Quoted passage:
-- Begin --
Tagged as Math, Mathematica, mathematics, Teaching, Technology, Wolfram Alpha

One of the more fascinating extras I got out of engineering school was simply the crunching of complex numbers on my then new HP42 calculator. To this day I am a huge fan of RPN and the 42 specifically because I have never since come across a newer calc that could handle complex numbers so easily and intuitively as the 42. Because of my enthusiasm for calculators I now have a collection of 50 or so of them, the latest being the nSpire CAS, for better or worse. The whole pedagogical, as well as professional, mix has been complicated by the advent of PDA and iPhone apps that do the same kind of thing as dedicated hardware. Also there are now all thePC platforms out there. And I have heard discussions about the diminishing returns of dedicated calculators, but I still find that math is still hugely facilitated by being able to graph a function on the fly on the lunchroom table while simultaneously talking or texting or surfing on the iPhone as a separate device.
-- End --
Written problem:
Please answer these about the calculator passage:
(a) On which calculator did the writer crunch complex numbers in engineering school?
(b) About how many calculators does the writer's collection hold?
(c) What is the latest calculator in that collection?
The entries after this line are separate from the calculator passage.

Records provided:
-- Begin --
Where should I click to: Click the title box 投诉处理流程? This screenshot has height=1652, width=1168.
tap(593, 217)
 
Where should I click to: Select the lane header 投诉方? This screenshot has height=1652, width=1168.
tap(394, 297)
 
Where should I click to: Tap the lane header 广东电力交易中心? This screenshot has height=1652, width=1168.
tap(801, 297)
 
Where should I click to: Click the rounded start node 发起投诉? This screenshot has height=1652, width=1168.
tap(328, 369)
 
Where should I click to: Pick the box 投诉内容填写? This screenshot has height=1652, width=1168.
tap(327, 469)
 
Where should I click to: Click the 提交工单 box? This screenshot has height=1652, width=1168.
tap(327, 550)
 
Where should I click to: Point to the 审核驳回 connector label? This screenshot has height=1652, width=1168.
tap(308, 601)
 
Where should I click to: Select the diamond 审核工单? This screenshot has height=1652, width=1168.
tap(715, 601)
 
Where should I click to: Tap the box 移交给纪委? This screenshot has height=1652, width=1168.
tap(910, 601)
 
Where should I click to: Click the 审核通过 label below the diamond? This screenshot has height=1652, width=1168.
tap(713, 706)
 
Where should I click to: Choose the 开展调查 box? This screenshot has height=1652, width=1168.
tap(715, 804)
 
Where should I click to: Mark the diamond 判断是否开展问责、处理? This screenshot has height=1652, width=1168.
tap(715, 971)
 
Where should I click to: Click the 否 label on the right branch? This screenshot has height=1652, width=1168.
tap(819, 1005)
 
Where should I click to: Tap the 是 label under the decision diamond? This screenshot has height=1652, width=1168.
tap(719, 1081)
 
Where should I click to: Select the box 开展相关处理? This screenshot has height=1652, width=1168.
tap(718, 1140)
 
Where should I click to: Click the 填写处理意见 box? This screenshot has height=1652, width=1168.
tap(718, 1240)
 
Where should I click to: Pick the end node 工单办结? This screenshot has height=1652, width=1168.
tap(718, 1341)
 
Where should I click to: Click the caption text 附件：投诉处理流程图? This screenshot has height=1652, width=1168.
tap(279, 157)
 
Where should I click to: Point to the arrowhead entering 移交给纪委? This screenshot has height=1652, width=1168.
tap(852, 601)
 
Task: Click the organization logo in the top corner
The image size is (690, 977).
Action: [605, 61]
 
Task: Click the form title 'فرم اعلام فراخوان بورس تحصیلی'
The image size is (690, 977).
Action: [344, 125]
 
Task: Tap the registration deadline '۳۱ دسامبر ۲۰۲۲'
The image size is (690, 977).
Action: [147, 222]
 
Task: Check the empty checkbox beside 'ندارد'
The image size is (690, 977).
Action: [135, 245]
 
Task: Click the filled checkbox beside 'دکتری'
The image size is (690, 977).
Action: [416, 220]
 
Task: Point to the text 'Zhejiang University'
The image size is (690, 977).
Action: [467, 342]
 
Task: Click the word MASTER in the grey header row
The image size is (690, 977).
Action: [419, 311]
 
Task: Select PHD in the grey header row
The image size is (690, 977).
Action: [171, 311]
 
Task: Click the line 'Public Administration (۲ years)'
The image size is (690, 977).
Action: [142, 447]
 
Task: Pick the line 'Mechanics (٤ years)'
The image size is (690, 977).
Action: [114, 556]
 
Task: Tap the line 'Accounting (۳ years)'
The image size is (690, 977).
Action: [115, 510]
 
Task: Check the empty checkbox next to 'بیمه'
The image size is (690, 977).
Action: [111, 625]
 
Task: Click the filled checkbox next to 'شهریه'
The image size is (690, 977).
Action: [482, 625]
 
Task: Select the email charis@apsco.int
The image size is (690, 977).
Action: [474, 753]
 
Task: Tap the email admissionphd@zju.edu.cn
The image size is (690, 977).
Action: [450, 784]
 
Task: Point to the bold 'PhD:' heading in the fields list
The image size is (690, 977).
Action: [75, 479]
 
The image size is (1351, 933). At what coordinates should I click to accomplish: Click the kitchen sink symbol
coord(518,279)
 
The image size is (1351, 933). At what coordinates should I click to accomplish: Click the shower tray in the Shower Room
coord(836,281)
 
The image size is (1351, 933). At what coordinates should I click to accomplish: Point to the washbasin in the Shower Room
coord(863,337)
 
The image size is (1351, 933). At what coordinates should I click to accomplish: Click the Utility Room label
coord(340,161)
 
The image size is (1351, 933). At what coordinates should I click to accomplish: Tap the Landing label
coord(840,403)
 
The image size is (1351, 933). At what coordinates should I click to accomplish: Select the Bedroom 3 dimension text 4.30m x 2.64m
-- End --
The reply:
(a) The HP42.
(b) About 50.
(c) The nSpire CAS.